In the Evening Standard 24.1.00, Melanie McDonagh reviewed What
Ho! Among many good things she said, here are a few:
"You could, of course, write a thesis about Wodehouse but the
endeavour would be like trying to preserve thistledown between sheet
glass. The prose soars up and away, to be enjoyed by the simplest
souls."
"This anthology is introduced by Stephen Fry and compiled after
the suggestion of various P G Wodehouse societies. Their selection gives
a flavour of most of Plum's prolific output, including poetry and some
of his correspondence with Ira Gershwin, chiefly about Hollywood and
including the revelation that Maureen O'Sullivan's Pekingese used to
sleep under Plum's bed, and snore."
And a suggestion for future PGW anthologists to note:
"The one thing I would have liked to see in a Wodehouse
anthology is a text from his wartime broadcasts, made while he was
effectively in German custody - the ones which made him a pariah in
England.
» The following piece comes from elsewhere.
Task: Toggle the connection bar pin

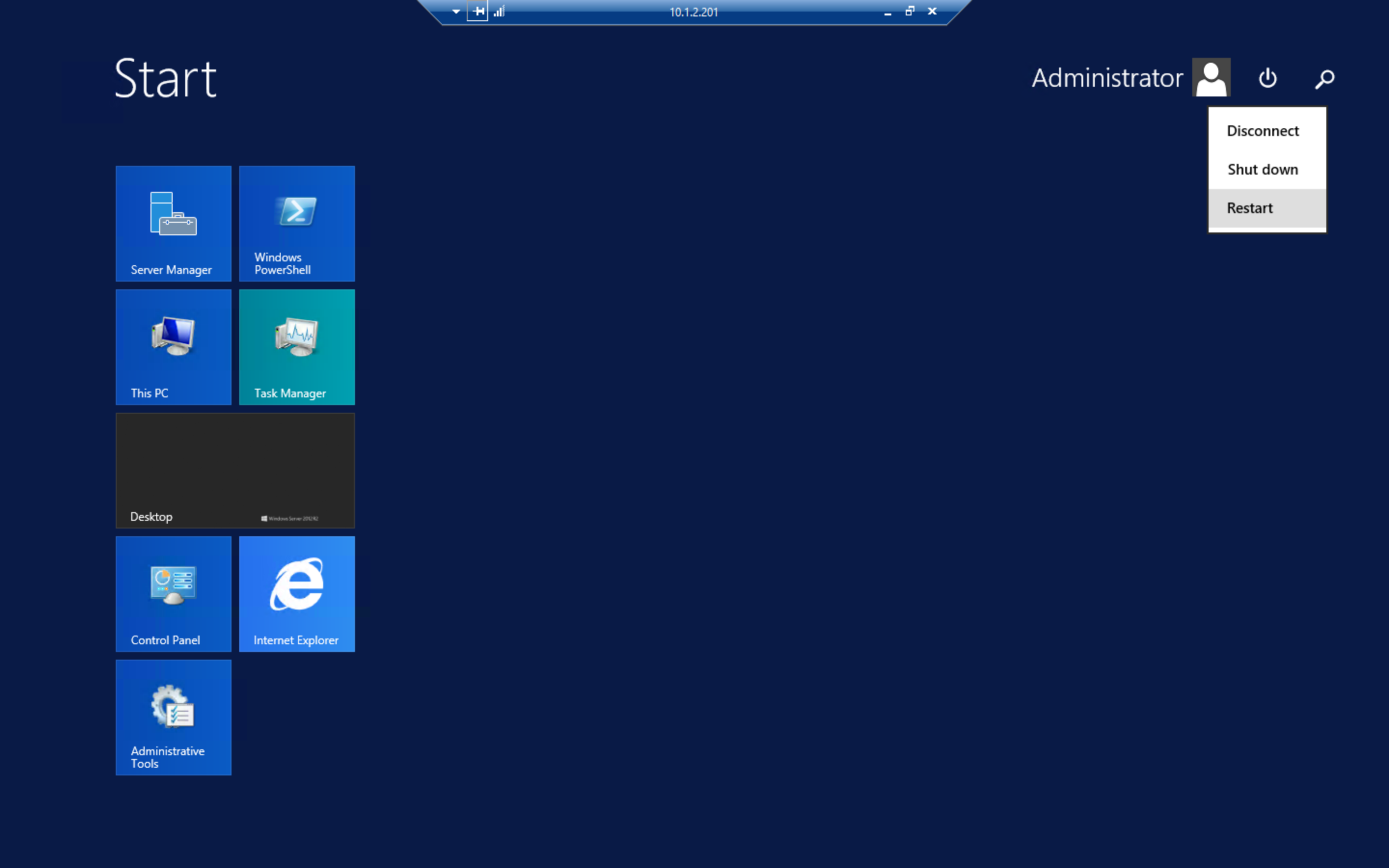Action: [477, 11]
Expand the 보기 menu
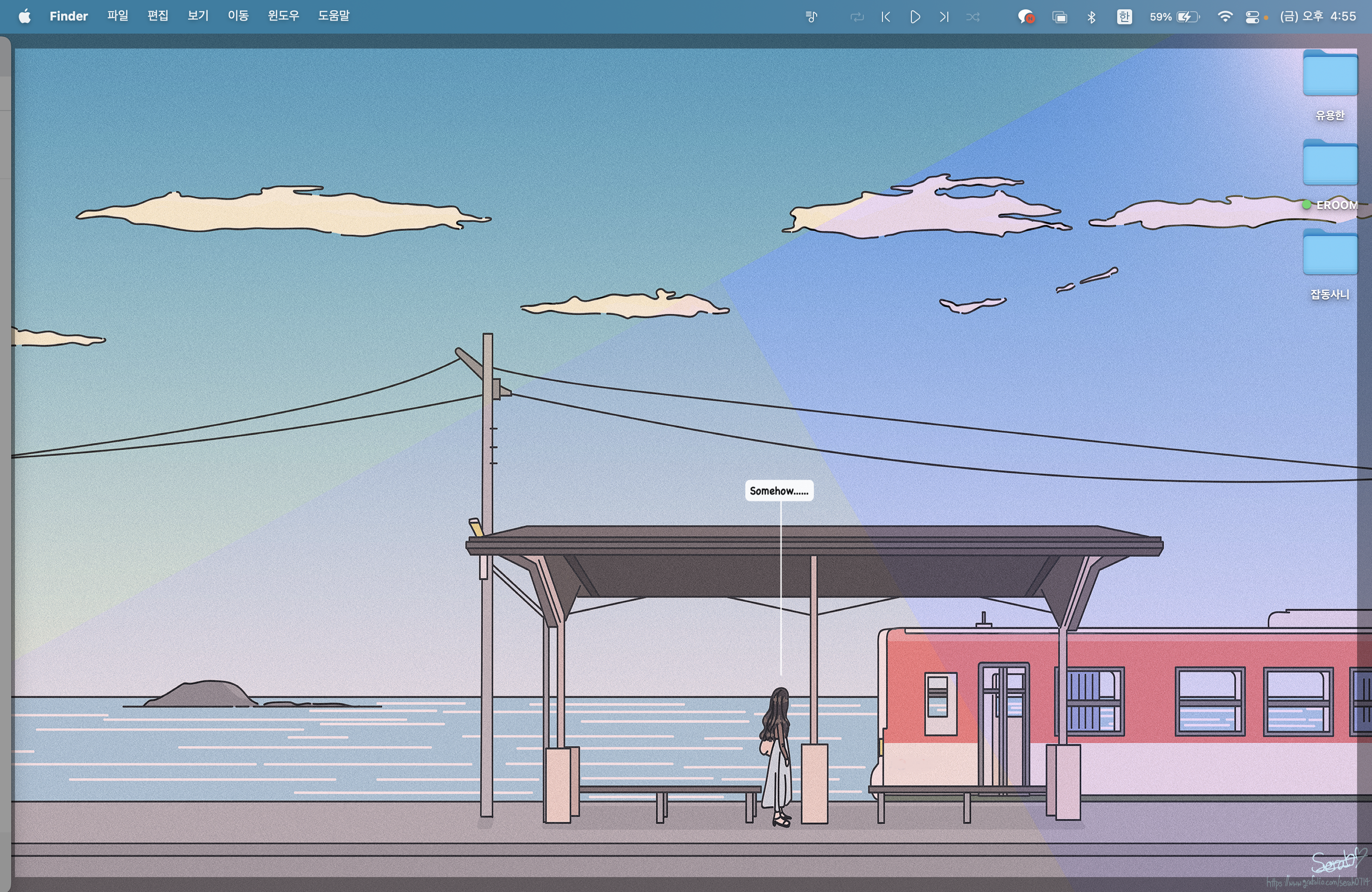1372x892 pixels. coord(198,16)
It would be interesting to compare their content with the
wholesale condemnation that they met over here - then, as now, from
creeps and prigs."
Thank you Melanie. You can read the broadcasts (in slightly different
versions) if you have a copy of Penguin's Performing Flea, or
Frances Nicholson's biography P G Wodehouse, or Sproat's Wodehouse
at War. But surely extracts from them should be available to the
anthology-reading public, too. I cannot think of any other writer of
note who has described prison life from the inside. They were originally
written to amuse the other internees, who thought them very funny and
very anti-German. And they were pure Wodehouse.